Selain itu, terkait pengembangan ekonomi dan keuangan syariah di daerah, telah terbentuk Komite Daerah Ekonomi dan Keuangan Syariah (KDEKS) pada 31 provinsi sebagai katalisator percepatan ekonomi dan keuangan syariah di daerah. Infrastruktur kelembagaan ini memainkan peran penting dalam mengorkestrasi sinergi dan kolaborsi pemangku kepentingan di daerah dalam pengembangan ekonomi dan keuangan syariah. Pada level provinsi, Sebagian besar Rencana Pembangunan Jangka Panjang Daerah (RPJPD) 2025-2045 telah memuat arah kebijakan ekonomi syariah. Dalam hal ini, KDEKS memiliki peran penting untuk mengawal termuatnya arah kebijakan ekonomi syariah dalam Rencana Pembangunan Jangka Menengah Daerah (RPJMD) 2025- 2029 pada setiap provinsi dan memastikan implementasinya dalam jangka menengah.
Salah satu tantangan yang perlu dihadapi pada tahun 2025 nanti adalah peningkatan literasi masyarakat mengenai ekonomi dan keuangan syariah untuk mendukung Indonesia sebagai pusat halal global.

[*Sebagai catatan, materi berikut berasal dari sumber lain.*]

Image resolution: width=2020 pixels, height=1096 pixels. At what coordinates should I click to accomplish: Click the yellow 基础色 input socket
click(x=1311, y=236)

Survei yang dilakukan oleh Bank Indonesia pada tahun 2023 menunjukkan bahwa indeks literasi ekonomi syariah berada pada angka 28.01 persen. Sementara itu, berdasarkan Survei Nasional Literasi dan Inklusi Keuangan (SNLIK) 2024 yang dikeluarkan oleh Otoritas Jasa Keuangan (OJK), indeks literasi dan inklusi keuangan syariah saat ini sebesar 39,11 persen dan 12,88 persen. Berdasarkan data tersebut, dibutuhkan penguatan literasi dan inklusi ekonomi syariah yang lebih signifikan. Peningkatan literasi masyarakat mengenai ekonomi dan keuangan syariah sangat penting, karena literasi yang tinggi akan berimplikasi pada bertambahnya partisipasi penggunaan produk dan jasa ekonomi yang dalam hal ini, diantaranya adalah keuangan syariah dan industri halal. Dalam hal ini, KNEKS bersama dengan pemangku kepentingan terkait telah meluncurkan Buku Strategi Nasional Literasi dan Inklusi Ekonomi dan Keuangan Syariah Indonesia (SNLIEKSI), diharapkan dokumen tersebut dapat menjadi pedoman komprehensif untuk peningkatan target indeks literasi ekonomi syariah sebesar 50 persen pada akhir 2025 sebagaimana amanat Wakil Presiden selaku Ketua Harian KNEKS.
Dengan potensi yang besar dan berbagai perencanaan strategis yang telah dilakukan, Indonesia berada pada jalur yang tepat untuk menjadi pusat industri halal global. Namun, upaya ini memerlukan sinergi yang lebih erat antara pe merintah, pelaku usaha, dan masyarakat. Dengan sinergitas yang kuat, Indonesia berpotensi untuk menjadi pemimpin dalam ekonomi dan keuangan syariah global.